(Records contained in a dataset)
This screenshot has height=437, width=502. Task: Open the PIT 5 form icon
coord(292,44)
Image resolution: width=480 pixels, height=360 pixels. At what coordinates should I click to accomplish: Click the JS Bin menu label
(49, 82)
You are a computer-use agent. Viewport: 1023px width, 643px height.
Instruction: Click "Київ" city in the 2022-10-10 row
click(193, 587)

==

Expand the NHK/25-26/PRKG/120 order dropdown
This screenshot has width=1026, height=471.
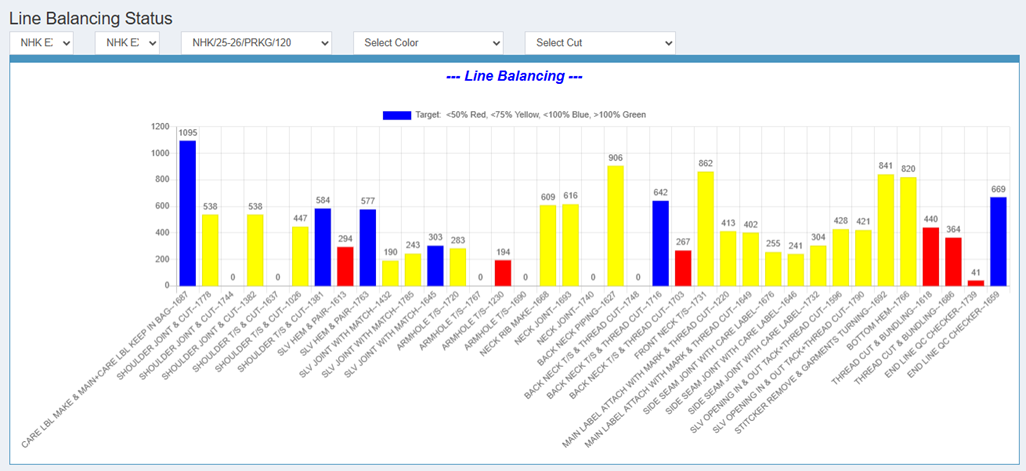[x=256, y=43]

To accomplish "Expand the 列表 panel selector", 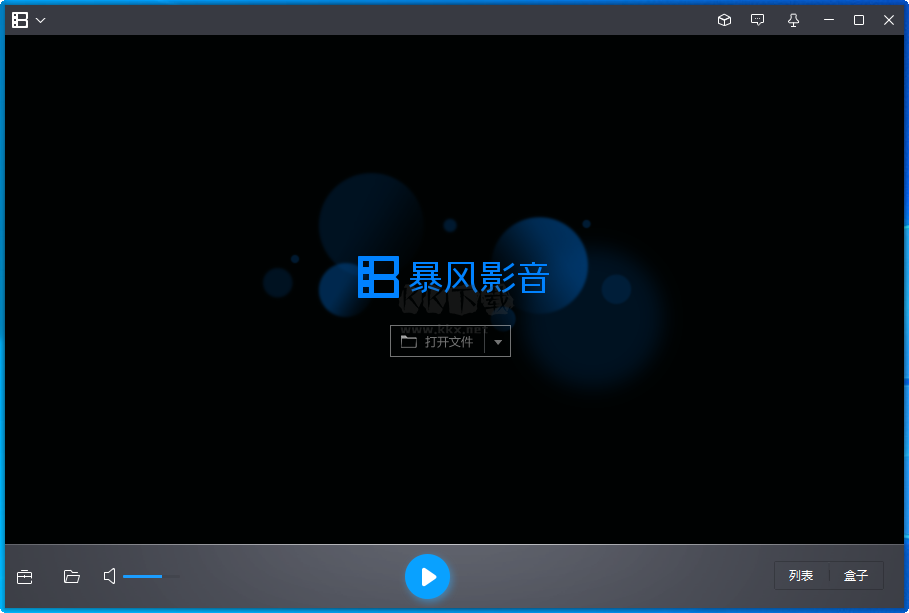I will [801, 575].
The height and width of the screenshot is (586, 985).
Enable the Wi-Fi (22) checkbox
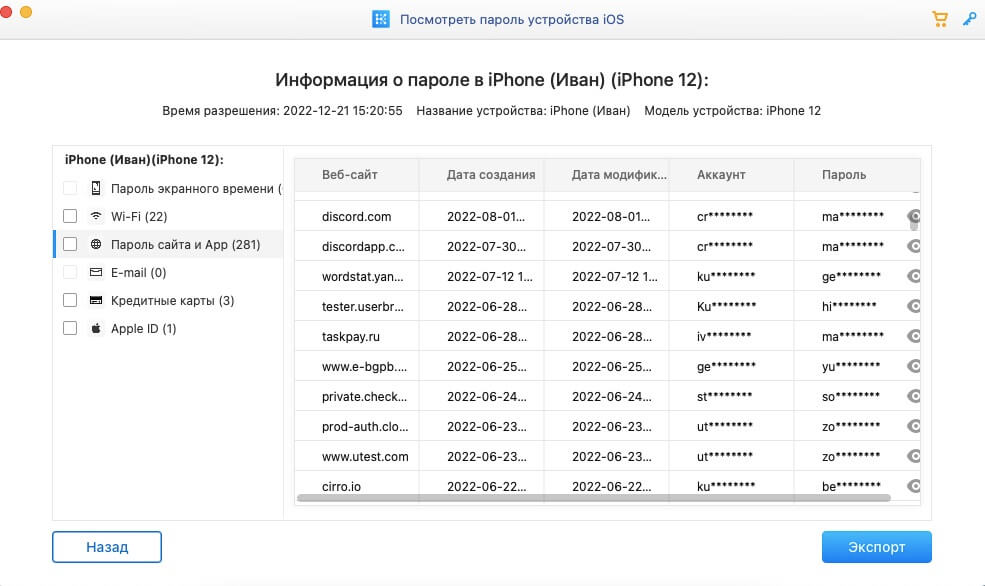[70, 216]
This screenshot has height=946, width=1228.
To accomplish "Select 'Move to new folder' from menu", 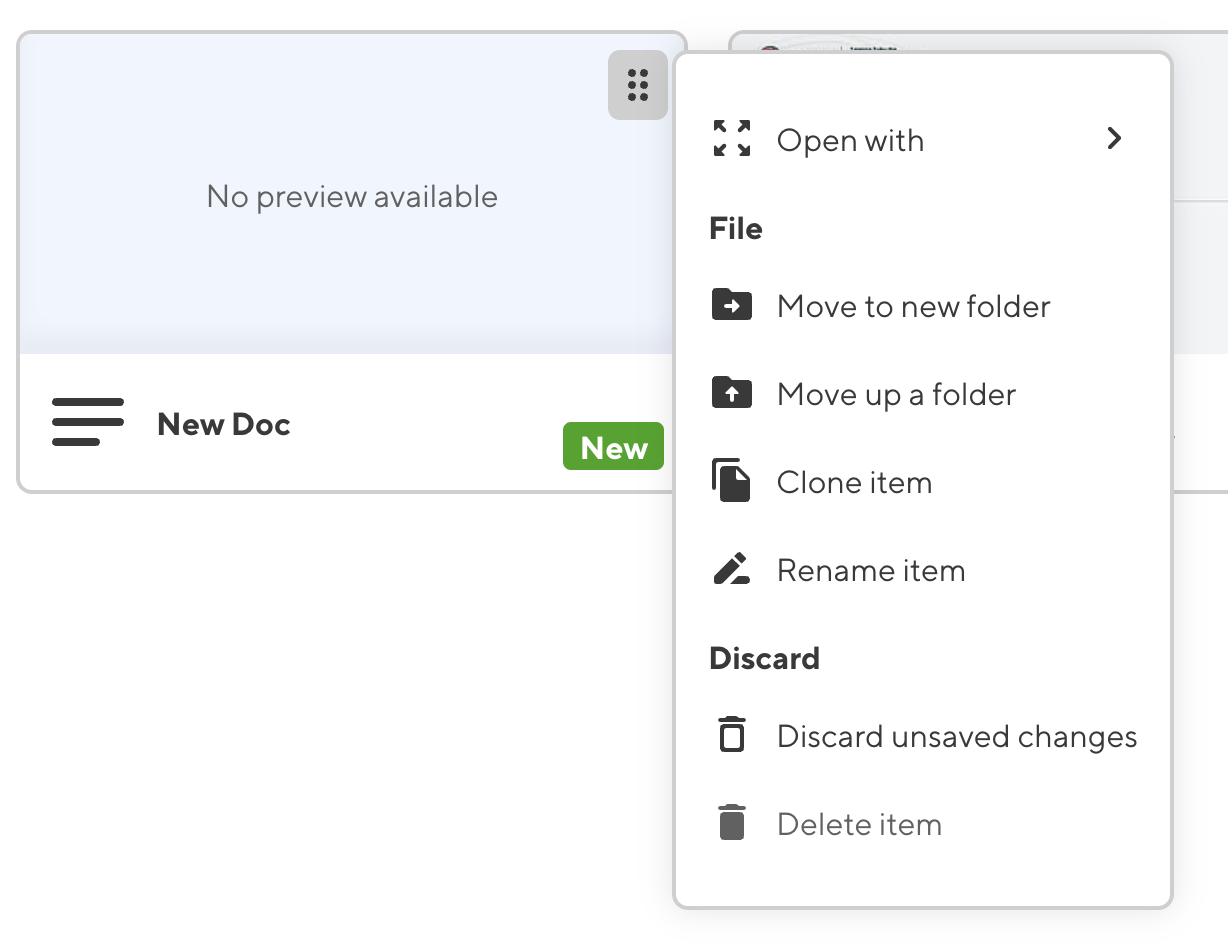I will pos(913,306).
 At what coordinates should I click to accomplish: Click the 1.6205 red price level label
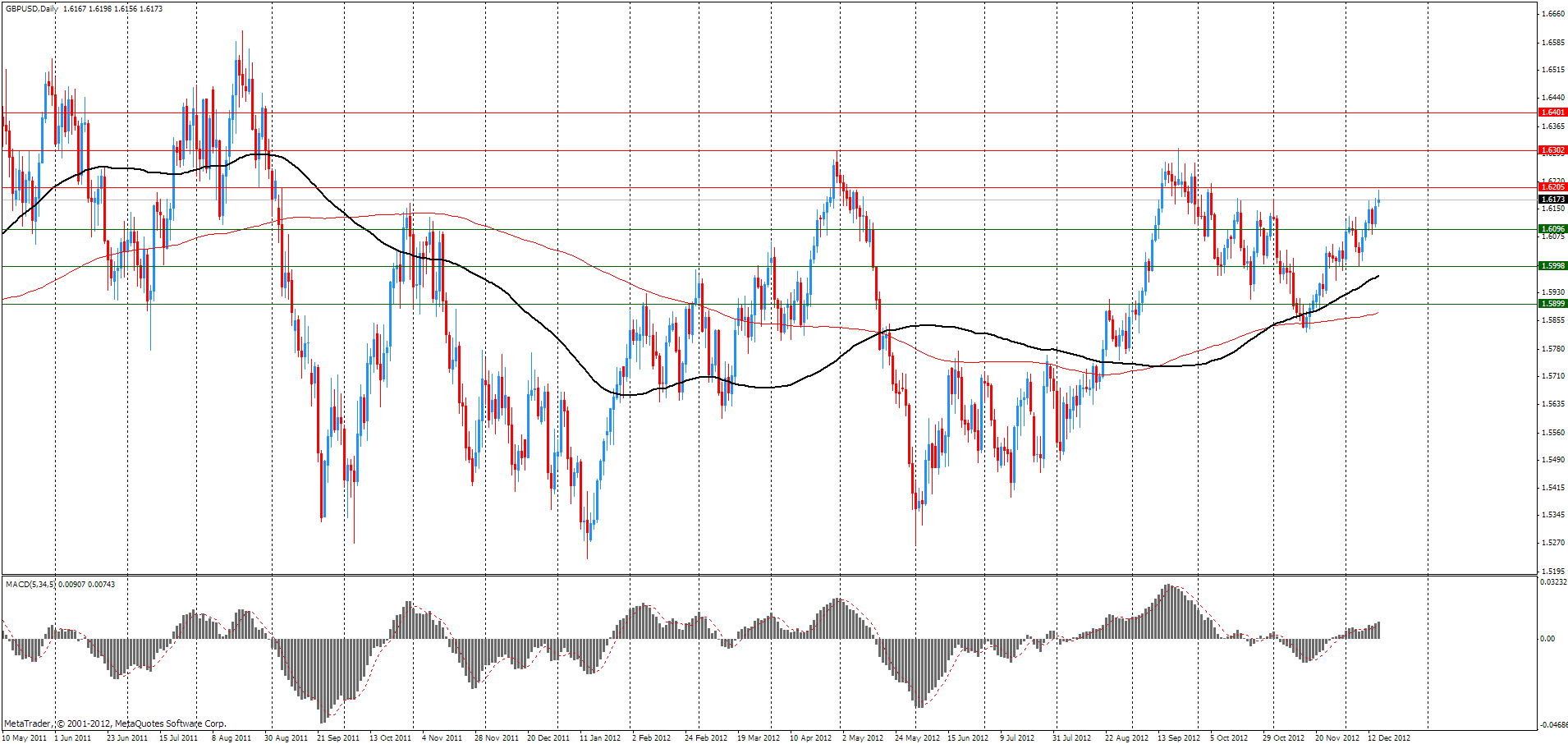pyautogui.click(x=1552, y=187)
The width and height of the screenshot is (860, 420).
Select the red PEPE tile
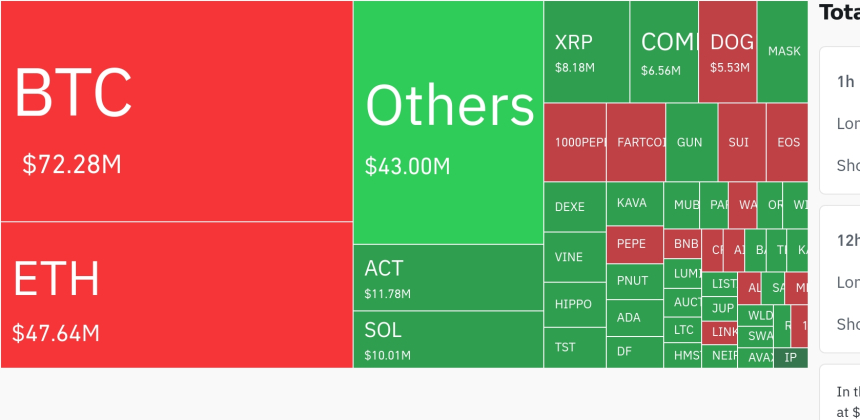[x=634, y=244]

▶ [Task details] Extract exactly and only the lines above from the line containing "This screenshot has height=437, width=502." through the line containing "You are a computer-use", both end lines included.

▶ [Solution to the exercise]
This screenshot has height=437, width=502. Task: Open the PIT 5 form icon
coord(292,44)
Image resolution: width=480 pixels, height=360 pixels. At what coordinates should I click to accomplish: Click the JS Bin menu label
(49, 82)
You are a computer-use agent. Viewport: 1023px width, 643px height.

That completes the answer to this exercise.